Activity – Please copy every line with the string "Switch" from the entries below.

+---+

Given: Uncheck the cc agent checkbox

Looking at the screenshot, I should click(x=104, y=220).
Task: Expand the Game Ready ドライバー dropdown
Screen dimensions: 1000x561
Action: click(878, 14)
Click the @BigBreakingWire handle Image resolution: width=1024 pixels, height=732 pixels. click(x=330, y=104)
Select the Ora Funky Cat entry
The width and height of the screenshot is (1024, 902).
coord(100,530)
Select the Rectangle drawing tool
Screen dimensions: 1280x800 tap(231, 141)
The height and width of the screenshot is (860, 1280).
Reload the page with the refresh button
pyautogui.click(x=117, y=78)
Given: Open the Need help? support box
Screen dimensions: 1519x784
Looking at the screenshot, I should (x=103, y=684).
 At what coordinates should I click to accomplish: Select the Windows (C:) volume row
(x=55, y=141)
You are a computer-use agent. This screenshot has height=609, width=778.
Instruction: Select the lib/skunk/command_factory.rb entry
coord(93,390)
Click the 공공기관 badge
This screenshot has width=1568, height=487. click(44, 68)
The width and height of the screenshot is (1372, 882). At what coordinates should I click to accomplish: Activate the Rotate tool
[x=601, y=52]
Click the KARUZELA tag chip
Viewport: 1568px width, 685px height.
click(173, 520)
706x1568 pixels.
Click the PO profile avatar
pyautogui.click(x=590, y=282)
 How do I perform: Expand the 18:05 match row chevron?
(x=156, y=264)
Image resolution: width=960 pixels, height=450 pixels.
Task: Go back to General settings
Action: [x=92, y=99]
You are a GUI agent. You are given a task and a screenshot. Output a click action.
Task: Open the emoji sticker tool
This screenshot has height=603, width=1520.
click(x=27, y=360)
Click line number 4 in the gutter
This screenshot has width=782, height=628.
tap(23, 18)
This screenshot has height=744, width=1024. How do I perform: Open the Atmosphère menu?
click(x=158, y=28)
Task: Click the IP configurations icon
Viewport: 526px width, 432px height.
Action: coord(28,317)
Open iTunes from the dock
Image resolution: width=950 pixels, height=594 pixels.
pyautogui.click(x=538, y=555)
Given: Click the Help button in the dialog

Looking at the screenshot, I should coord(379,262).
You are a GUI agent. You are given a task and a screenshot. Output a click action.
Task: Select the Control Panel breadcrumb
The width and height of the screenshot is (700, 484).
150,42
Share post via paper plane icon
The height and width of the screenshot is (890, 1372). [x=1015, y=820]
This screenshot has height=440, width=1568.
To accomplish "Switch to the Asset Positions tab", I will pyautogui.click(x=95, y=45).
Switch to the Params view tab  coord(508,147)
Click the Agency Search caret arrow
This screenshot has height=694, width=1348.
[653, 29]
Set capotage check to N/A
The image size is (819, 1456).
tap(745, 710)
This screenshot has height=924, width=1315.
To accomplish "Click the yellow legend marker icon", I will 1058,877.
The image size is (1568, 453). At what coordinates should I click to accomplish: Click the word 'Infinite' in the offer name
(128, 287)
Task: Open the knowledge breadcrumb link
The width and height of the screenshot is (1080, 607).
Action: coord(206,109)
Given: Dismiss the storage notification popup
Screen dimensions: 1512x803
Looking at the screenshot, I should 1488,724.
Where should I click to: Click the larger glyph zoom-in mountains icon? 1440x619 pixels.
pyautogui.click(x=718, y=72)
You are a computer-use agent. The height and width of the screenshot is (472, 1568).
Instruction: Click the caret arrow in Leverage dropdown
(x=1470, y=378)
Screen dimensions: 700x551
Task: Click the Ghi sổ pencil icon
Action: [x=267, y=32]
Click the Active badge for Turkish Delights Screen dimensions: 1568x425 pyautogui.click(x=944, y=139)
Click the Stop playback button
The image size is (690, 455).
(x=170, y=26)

+---+

Solution for this exercise –
To accomplish "Switch to the Asset Positions tab", I will pyautogui.click(x=95, y=45).
Switch to the Params view tab  coord(508,147)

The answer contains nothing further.